▶ _TEXT PROVIDED_

We're Doomed! The Dad's Army Story | TV (p)review by Steve Bennett © BBC/Endemol Shine UK

We're Doomed! The Dad's Army Story

Note: This review is from 2015

TV (p)review by Steve Bennett

This is W1A, 1967-style… in which a fearful BBC, riven by internal divisions, doesn't quite put its faith in the talent – and only narrowly avoided killing off one of its most enduring hits before it was even born.

At least that's one strand of the fascinating, and wittily told, tale of how Dad's Army made its torturous journey to the screen, with the fearsome head of BBC One, Paul Fox (played by a stern-faced Keith Allen) worried about mocking Britain's last line of defence with memories of the war still fresh.

Yet writers Jimmy Perry and David Croft found some ferocious supporters in head of light entertainment Tom Soan (here played by Stuart McQuarrie) and head of comedy Michael Mills (Harry Peacock), who were given autonomy to commission a series despite the bigwigs' reservations – a scenario which you suspect would be unheard of in today's compliance-conscious times.

We know the ending to this story, of course – nine series of a sitcom that still attracts big audiences today. And the writer of this joyous dramatisation, Stephen Russell, isn't shy about slipping in future catchphrases to make the audience go 'Aha… that's what he says in the show!'

Those behind Dad's Army soon realise the key to the success of their new venture is casting… and so too it is here. And in both cases they score big.

John Sessions as Arthur Lowe in Were Doomed

Jewel in the crown is John Sessions, so unrecognisable as Arthur Lowe you'd think they'd somehow defrosted the Captain Mainwaring star from suspended animation. Stories of his pomposity, his forgetting lines, even succumbing to narcolepsy on set abound, but thought a worry here he's treated rather sympathetically. Similarly, volumes have been written about John Le Mesurier's tangled love life, but here he's presented, courtesy of Julian Sands, as he will rightly be remembered, as the perfect Sergeant Wilson.

▶ _DATASET EXTRACT_
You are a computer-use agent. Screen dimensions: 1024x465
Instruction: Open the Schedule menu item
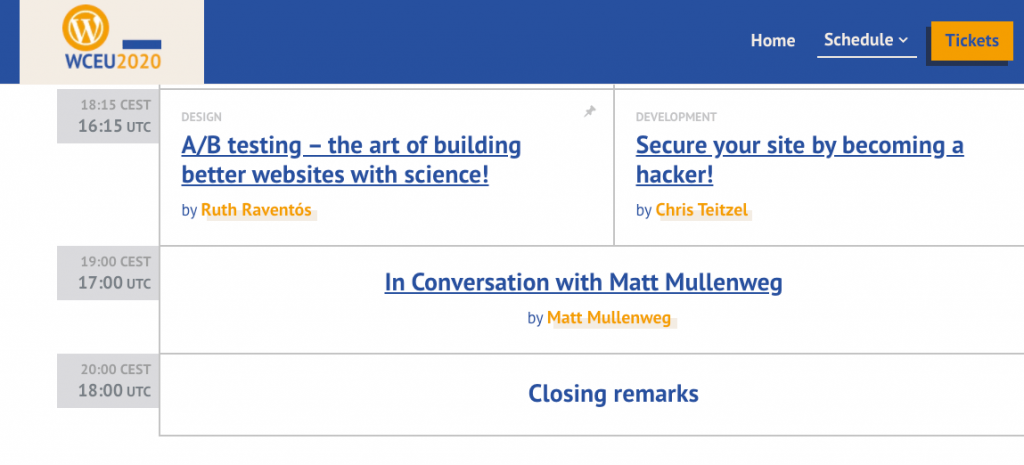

▶ _TASK TO CARRY OUT_
According to the Dad's Army review, what worried Paul Fox, head of BBC One, about the proposed sitcom? Answer in one to three sentences.

▶ _TASK ANSWER_
Paul Fox worried that the series would mock Britain's last line of defence at a time when memories of the war were still fresh.